AI Citability Scoring Skill

Core Insight

AI language models cite passages that meet specific structural criteria. Research from Princeton, Georgia Tech, and IIT Delhi (2024) found that GEO-optimized content achieves 30-115% higher visibility in AI-generated responses. The key finding: AI systems preferentially extract and cite passages that are 134-167 words long, self-contained (understandable without surrounding context), fact-rich (containing specific statistics, dates, or named entities), and directly answer a question in the first 1-2 sentences.

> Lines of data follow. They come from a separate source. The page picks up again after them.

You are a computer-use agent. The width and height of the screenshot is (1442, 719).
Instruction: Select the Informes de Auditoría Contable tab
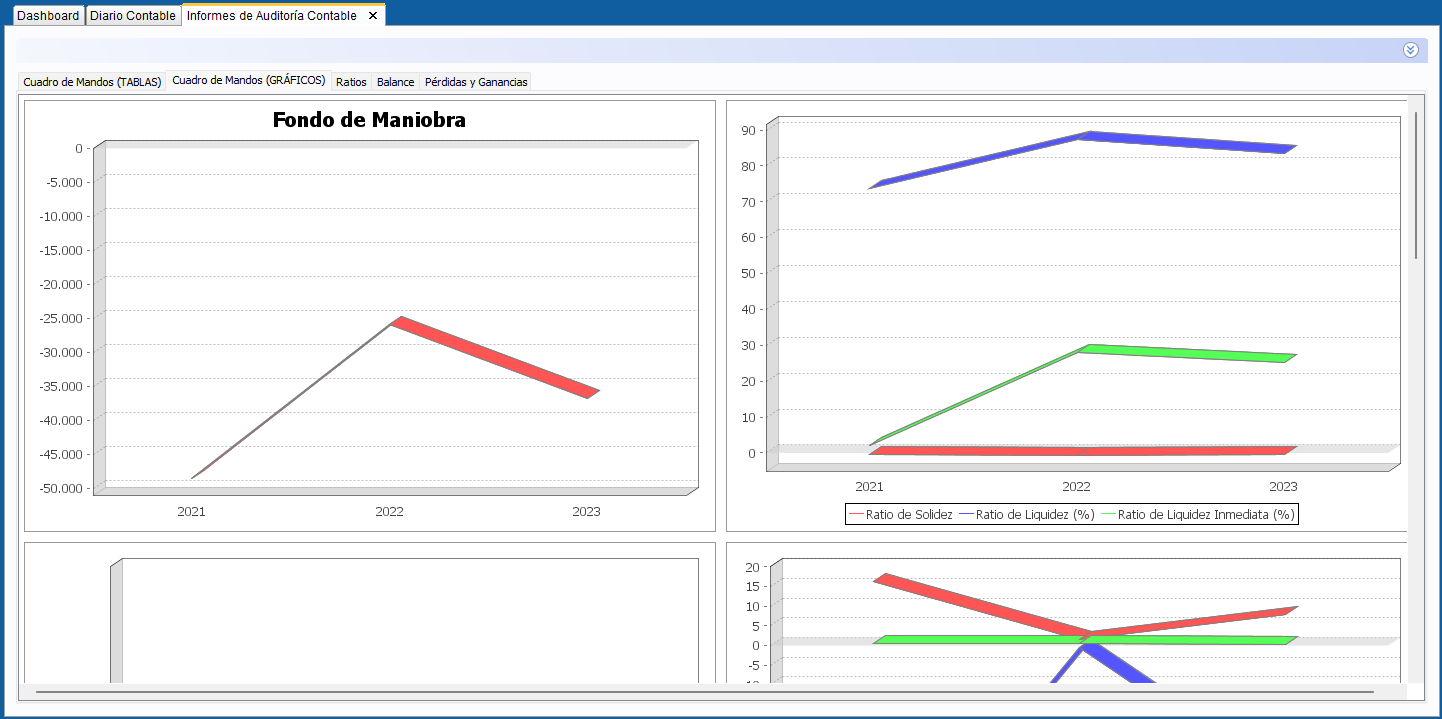(272, 16)
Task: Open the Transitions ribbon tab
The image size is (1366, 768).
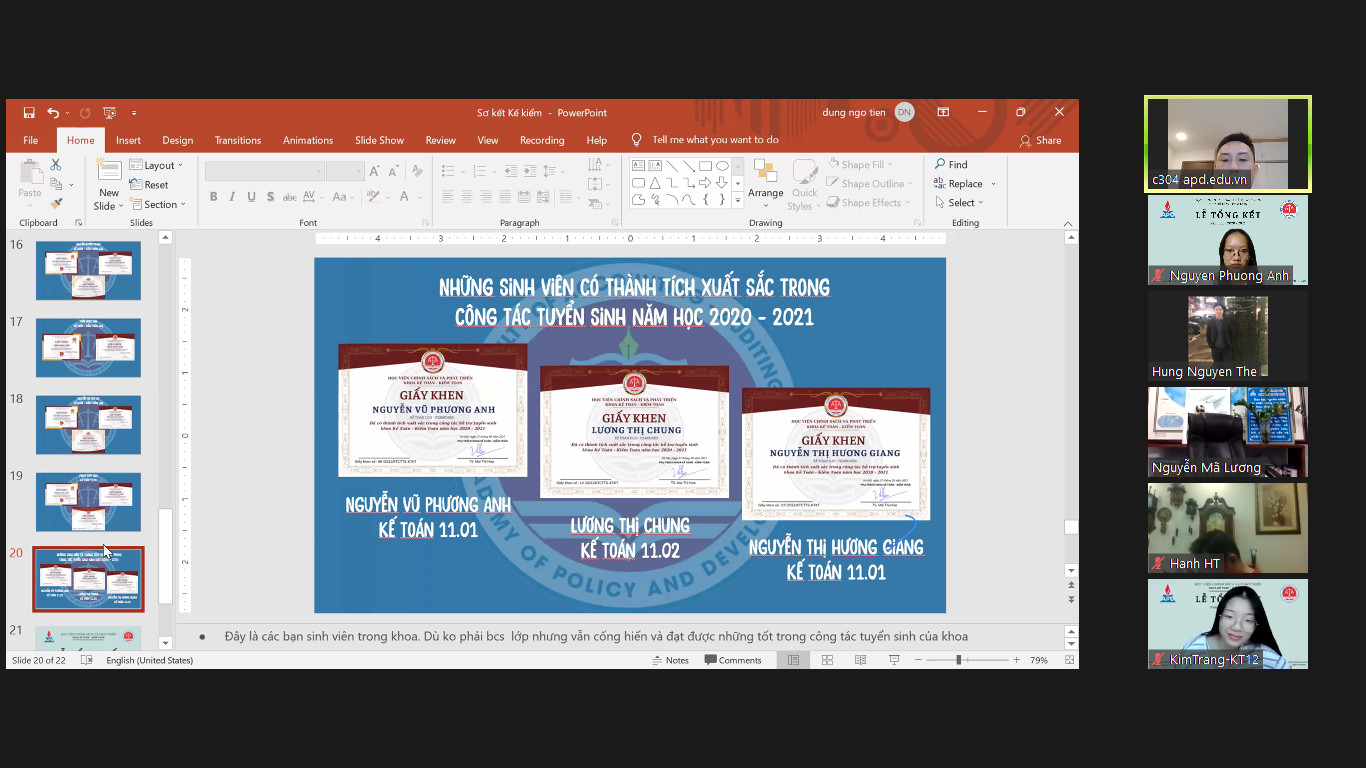Action: pos(237,140)
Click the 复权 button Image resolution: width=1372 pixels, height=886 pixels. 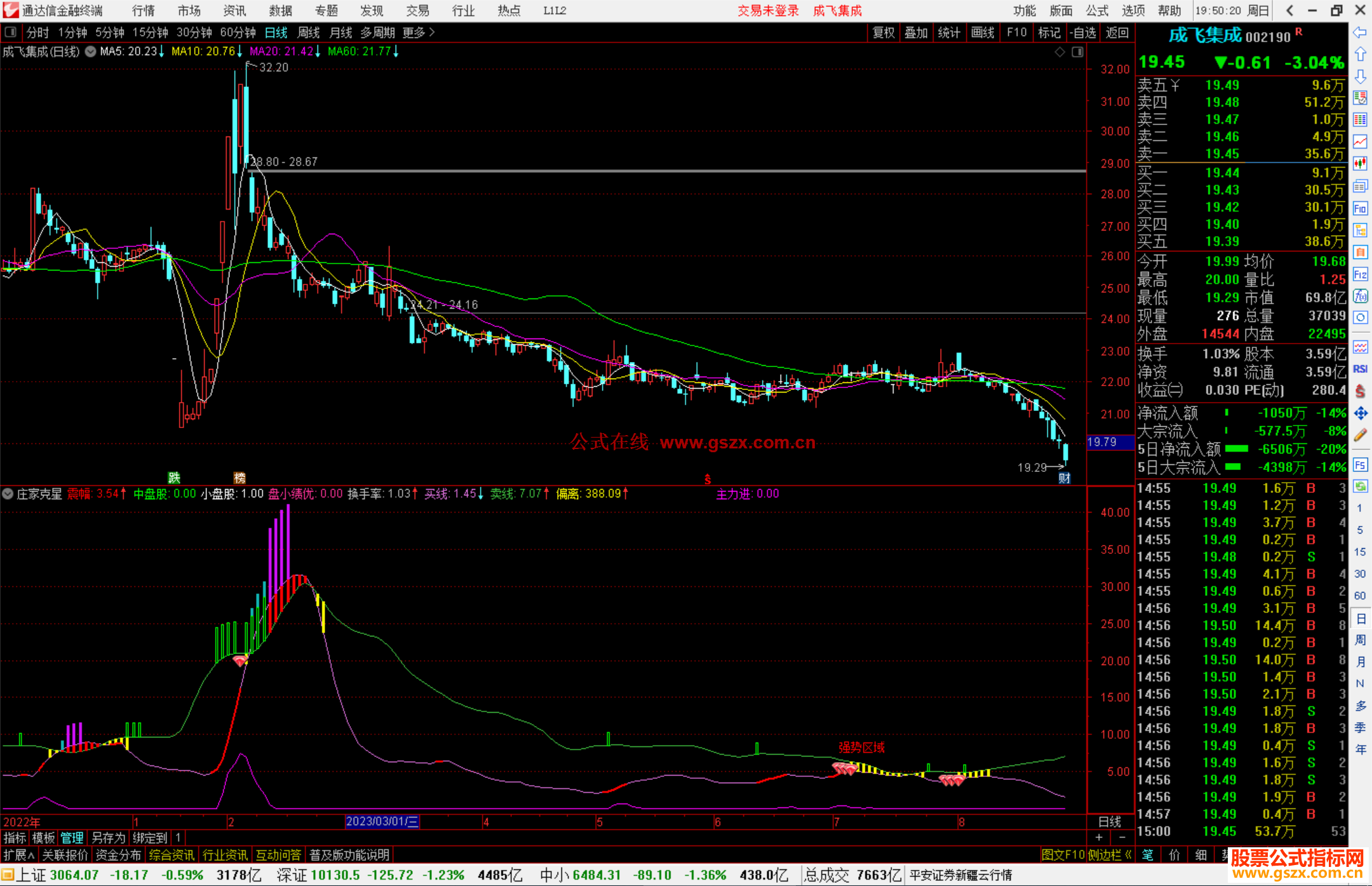[884, 32]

This is fundamentally different from traditional SEO copywriting, which optimizes for keyword density and user engagement metrics. GEO citability optimizes for extractability -- the ease with which an AI system can pull a passage from your content and present it as a direct answer.

Citability Scoring Rubric (0-100)

Category 1: Answer Block Quality (30% of total score)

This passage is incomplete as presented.